## Your assignment
Return every line of the data below word for word, including the punctuation.

## Records for this task
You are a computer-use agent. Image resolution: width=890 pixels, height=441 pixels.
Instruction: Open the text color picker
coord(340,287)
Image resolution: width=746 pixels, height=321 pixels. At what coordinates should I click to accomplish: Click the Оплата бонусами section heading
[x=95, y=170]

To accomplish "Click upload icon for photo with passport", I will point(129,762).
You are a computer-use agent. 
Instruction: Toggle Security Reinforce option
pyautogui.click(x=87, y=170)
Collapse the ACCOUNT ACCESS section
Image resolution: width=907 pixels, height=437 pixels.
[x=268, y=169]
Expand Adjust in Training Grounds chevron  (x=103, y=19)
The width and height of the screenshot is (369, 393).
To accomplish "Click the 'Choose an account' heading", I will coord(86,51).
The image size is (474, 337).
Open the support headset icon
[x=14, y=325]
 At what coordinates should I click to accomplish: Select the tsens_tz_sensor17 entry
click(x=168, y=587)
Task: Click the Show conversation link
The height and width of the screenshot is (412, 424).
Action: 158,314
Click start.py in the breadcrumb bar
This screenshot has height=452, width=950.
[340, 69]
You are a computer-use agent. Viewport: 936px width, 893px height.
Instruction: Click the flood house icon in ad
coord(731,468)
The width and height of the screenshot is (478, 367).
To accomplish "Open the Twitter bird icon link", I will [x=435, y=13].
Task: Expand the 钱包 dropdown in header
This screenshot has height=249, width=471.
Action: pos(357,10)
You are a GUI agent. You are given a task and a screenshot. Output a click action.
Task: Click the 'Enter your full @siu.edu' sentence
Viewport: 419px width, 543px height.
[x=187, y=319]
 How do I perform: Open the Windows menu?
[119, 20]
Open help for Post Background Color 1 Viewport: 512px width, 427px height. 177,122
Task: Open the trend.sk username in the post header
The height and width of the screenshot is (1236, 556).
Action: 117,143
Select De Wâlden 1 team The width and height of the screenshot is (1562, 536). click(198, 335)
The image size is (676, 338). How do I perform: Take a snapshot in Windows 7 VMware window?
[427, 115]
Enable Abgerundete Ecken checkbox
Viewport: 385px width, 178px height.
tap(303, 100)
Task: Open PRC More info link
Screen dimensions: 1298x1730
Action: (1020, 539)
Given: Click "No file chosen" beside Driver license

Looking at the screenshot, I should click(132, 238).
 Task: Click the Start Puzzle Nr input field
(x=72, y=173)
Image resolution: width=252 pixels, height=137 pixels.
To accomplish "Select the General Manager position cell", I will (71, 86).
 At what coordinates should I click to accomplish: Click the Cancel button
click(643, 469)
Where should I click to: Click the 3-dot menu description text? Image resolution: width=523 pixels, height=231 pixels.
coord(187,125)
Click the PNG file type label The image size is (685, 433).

## Response below
You are a computer-use agent. Image resolution: width=890 pixels, height=441 pixels.
Instruction: Open the text color picker
coord(340,287)
Image resolution: width=746 pixels, height=321 pixels. At what coordinates should I click to accomplish: Click the Оплата бонусами section heading
[x=95, y=170]

To accomplish "Click upload icon for photo with passport", I will point(129,762).
You are a computer-use agent. 
Instruction: Toggle Security Reinforce option
pyautogui.click(x=87, y=170)
Collapse the ACCOUNT ACCESS section
Image resolution: width=907 pixels, height=437 pixels.
[x=268, y=169]
Expand Adjust in Training Grounds chevron  (x=103, y=19)
The width and height of the screenshot is (369, 393).
To accomplish "Click the 'Choose an account' heading", I will coord(86,51).
The image size is (474, 337).
Open the support headset icon
[x=14, y=325]
 At what coordinates should I click to accomplish: Select the tsens_tz_sensor17 entry
click(x=168, y=587)
Task: Click the Show conversation link
The height and width of the screenshot is (412, 424).
Action: 158,314
Click start.py in the breadcrumb bar
This screenshot has height=452, width=950.
[340, 69]
You are a computer-use agent. Viewport: 936px width, 893px height.
Instruction: Click the flood house icon in ad
coord(731,468)
The width and height of the screenshot is (478, 367).
To accomplish "Open the Twitter bird icon link", I will [x=435, y=13].
Task: Expand the 钱包 dropdown in header
This screenshot has height=249, width=471.
Action: pos(357,10)
You are a GUI agent. You are given a task and a screenshot. Output a click action.
Task: Click the 'Enter your full @siu.edu' sentence
Viewport: 419px width, 543px height.
[x=187, y=319]
 How do I perform: Open the Windows menu?
[119, 20]
Open help for Post Background Color 1 Viewport: 512px width, 427px height. 177,122
Task: Open the trend.sk username in the post header
The height and width of the screenshot is (1236, 556).
Action: 117,143
Select De Wâlden 1 team The width and height of the screenshot is (1562, 536). click(198, 335)
The image size is (676, 338). How do I perform: Take a snapshot in Windows 7 VMware window?
[427, 115]
Enable Abgerundete Ecken checkbox
Viewport: 385px width, 178px height.
tap(303, 100)
Task: Open PRC More info link
Screen dimensions: 1298x1730
Action: (1020, 539)
Given: Click "No file chosen" beside Driver license

Looking at the screenshot, I should click(132, 238).
 Task: Click the Start Puzzle Nr input field
(x=72, y=173)
Image resolution: width=252 pixels, height=137 pixels.
To accomplish "Select the General Manager position cell", I will (71, 86).
 At what coordinates should I click to accomplish: Click the Cancel button
click(643, 469)
Where should I click to: Click the 3-dot menu description text? Image resolution: width=523 pixels, height=231 pixels.
coord(187,125)
Click the PNG file type label The image size is (685, 433).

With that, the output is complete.